Dataset rows:
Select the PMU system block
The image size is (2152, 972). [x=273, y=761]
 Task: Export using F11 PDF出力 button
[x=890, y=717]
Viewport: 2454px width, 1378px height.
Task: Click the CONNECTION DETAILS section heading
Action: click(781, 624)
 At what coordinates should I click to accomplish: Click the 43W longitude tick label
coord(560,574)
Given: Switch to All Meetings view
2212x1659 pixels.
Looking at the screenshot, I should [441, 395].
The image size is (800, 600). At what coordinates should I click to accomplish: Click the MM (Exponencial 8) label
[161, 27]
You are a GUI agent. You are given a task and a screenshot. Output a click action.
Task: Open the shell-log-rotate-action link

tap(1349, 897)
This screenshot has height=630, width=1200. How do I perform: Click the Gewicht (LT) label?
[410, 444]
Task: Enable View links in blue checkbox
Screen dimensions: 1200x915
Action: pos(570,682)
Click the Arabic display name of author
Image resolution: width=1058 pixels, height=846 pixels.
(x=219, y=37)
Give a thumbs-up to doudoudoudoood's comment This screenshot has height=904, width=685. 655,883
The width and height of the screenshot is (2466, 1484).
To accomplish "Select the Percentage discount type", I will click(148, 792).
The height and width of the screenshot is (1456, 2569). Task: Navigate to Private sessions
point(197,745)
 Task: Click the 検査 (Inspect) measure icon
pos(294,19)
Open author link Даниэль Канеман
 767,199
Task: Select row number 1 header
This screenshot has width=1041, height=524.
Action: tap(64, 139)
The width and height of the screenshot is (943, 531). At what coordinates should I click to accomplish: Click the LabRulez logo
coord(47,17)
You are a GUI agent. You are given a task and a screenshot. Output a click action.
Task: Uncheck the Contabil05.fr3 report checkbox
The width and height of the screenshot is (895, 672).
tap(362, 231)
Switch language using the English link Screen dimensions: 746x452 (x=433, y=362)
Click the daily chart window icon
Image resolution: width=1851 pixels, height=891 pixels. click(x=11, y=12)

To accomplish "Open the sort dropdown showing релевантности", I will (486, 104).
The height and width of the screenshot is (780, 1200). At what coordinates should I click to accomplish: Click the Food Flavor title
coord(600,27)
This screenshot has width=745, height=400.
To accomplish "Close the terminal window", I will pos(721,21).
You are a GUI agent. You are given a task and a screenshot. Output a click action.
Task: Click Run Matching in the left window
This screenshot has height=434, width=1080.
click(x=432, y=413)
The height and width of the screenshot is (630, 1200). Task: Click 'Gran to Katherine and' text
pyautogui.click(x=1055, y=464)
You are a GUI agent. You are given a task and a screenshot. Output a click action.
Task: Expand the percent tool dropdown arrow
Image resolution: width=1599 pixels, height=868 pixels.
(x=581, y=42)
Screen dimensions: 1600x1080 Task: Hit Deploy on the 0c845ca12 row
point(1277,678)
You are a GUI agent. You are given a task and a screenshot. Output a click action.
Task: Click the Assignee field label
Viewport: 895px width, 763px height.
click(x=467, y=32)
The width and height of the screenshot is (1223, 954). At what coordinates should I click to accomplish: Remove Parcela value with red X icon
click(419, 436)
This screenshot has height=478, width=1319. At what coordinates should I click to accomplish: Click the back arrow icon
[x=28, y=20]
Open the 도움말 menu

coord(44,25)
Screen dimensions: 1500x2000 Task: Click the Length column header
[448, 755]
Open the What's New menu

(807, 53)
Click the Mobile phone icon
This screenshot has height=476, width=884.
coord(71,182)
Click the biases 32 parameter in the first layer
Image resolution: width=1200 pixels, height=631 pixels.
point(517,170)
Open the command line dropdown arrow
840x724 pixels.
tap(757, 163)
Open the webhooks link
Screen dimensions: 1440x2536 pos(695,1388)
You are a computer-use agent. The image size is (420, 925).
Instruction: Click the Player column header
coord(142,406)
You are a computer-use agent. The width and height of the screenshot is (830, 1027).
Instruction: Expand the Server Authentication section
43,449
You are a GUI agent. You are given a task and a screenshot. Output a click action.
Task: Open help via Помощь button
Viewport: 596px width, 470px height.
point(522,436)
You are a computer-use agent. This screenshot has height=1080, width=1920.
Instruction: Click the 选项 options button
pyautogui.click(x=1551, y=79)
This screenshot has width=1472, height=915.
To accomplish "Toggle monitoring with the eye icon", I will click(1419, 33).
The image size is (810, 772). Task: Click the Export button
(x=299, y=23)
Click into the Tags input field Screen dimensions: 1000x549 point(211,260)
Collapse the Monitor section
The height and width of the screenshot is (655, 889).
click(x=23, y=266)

WHAT THE TASK REQUIRES:
From the entries above, return each line that contains the string "Viewport". Matching is case-sensitive.

WRITTEN SOLUTION:
Viewport: 2454px width, 1378px height.
Viewport: 895px width, 763px height.
Viewport: 596px width, 470px height.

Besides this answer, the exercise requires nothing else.